▶ **SUPPLIED RECORDS**

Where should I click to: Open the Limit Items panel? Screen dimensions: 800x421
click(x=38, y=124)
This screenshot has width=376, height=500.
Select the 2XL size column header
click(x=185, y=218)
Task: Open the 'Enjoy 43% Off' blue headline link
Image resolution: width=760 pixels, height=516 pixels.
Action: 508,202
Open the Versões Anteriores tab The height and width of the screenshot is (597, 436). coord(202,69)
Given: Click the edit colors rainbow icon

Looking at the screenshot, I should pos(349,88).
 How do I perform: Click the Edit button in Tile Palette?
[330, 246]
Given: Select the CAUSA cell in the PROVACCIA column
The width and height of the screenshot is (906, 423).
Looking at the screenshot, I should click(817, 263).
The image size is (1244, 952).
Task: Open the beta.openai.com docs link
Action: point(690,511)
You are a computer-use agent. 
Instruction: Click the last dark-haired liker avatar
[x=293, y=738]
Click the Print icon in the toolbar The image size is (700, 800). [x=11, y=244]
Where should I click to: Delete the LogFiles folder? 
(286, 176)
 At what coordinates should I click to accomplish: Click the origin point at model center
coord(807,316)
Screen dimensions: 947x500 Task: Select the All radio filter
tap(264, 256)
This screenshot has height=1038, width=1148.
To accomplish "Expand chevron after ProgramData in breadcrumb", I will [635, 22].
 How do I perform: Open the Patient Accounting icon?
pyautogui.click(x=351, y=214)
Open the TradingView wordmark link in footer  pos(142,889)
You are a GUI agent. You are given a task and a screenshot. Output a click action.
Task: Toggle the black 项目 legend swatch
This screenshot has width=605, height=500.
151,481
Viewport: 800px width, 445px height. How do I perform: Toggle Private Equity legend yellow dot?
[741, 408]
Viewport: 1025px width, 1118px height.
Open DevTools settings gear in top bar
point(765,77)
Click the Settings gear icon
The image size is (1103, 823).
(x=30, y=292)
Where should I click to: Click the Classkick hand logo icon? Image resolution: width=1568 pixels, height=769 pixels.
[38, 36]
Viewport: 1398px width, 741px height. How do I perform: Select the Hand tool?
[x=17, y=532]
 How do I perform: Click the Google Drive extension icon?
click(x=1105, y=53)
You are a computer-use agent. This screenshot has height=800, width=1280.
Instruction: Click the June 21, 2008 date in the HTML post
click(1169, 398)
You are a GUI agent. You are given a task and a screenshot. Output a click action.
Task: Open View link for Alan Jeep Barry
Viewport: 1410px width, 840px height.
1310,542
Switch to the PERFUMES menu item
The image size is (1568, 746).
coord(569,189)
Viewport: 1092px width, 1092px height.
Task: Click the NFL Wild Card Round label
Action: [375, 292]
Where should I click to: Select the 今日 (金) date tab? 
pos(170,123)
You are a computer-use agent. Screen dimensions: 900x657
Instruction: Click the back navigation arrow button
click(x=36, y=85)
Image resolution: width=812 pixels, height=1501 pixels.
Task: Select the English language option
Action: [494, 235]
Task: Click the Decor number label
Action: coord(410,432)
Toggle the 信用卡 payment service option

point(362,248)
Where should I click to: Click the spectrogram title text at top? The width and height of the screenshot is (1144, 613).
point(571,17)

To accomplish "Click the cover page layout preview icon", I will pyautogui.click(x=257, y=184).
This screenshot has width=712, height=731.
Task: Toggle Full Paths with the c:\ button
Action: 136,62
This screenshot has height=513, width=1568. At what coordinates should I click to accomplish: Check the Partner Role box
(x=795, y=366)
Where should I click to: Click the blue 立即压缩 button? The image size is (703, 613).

▶ **WHAT TO WORK ON**
Repeat all of the records above exactly as written.

▶ **WRITTEN SOLUTION**
Where should I click to: Open the Limit Items panel? Screen dimensions: 800x421
click(x=38, y=124)
This screenshot has width=376, height=500.
Select the 2XL size column header
click(x=185, y=218)
Task: Open the 'Enjoy 43% Off' blue headline link
Image resolution: width=760 pixels, height=516 pixels.
Action: 508,202
Open the Versões Anteriores tab The height and width of the screenshot is (597, 436). coord(202,69)
Given: Click the edit colors rainbow icon

Looking at the screenshot, I should pos(349,88).
 How do I perform: Click the Edit button in Tile Palette?
[330, 246]
Given: Select the CAUSA cell in the PROVACCIA column
The width and height of the screenshot is (906, 423).
Looking at the screenshot, I should click(817, 263).
The image size is (1244, 952).
Task: Open the beta.openai.com docs link
Action: point(690,511)
You are a computer-use agent. 
Instruction: Click the last dark-haired liker avatar
[x=293, y=738]
Click the Print icon in the toolbar The image size is (700, 800). [x=11, y=244]
Where should I click to: Delete the LogFiles folder? 
(286, 176)
 At what coordinates should I click to accomplish: Click the origin point at model center
coord(807,316)
Screen dimensions: 947x500 Task: Select the All radio filter
tap(264, 256)
This screenshot has height=1038, width=1148.
To accomplish "Expand chevron after ProgramData in breadcrumb", I will [635, 22].
 How do I perform: Open the Patient Accounting icon?
pyautogui.click(x=351, y=214)
Open the TradingView wordmark link in footer  pos(142,889)
You are a GUI agent. You are given a task and a screenshot. Output a click action.
Task: Toggle the black 项目 legend swatch
This screenshot has width=605, height=500.
151,481
Viewport: 800px width, 445px height. How do I perform: Toggle Private Equity legend yellow dot?
[741, 408]
Viewport: 1025px width, 1118px height.
Open DevTools settings gear in top bar
point(765,77)
Click the Settings gear icon
The image size is (1103, 823).
(x=30, y=292)
Where should I click to: Click the Classkick hand logo icon? Image resolution: width=1568 pixels, height=769 pixels.
[38, 36]
Viewport: 1398px width, 741px height. How do I perform: Select the Hand tool?
[x=17, y=532]
 How do I perform: Click the Google Drive extension icon?
click(x=1105, y=53)
You are a computer-use agent. This screenshot has height=800, width=1280.
Instruction: Click the June 21, 2008 date in the HTML post
click(1169, 398)
You are a GUI agent. You are given a task and a screenshot. Output a click action.
Task: Open View link for Alan Jeep Barry
Viewport: 1410px width, 840px height.
1310,542
Switch to the PERFUMES menu item
The image size is (1568, 746).
coord(569,189)
Viewport: 1092px width, 1092px height.
Task: Click the NFL Wild Card Round label
Action: [375, 292]
Where should I click to: Select the 今日 (金) date tab? 
pos(170,123)
You are a computer-use agent. Screen dimensions: 900x657
Instruction: Click the back navigation arrow button
click(x=36, y=85)
Image resolution: width=812 pixels, height=1501 pixels.
Task: Select the English language option
Action: [494, 235]
Task: Click the Decor number label
Action: coord(410,432)
Toggle the 信用卡 payment service option

point(362,248)
Where should I click to: Click the spectrogram title text at top? The width and height of the screenshot is (1144, 613).
point(571,17)

To accomplish "Click the cover page layout preview icon", I will pyautogui.click(x=257, y=184).
This screenshot has width=712, height=731.
Task: Toggle Full Paths with the c:\ button
Action: 136,62
This screenshot has height=513, width=1568. At what coordinates should I click to accomplish: Check the Partner Role box
(x=795, y=366)
Where should I click to: Click the blue 立即压缩 button? The image size is (703, 613).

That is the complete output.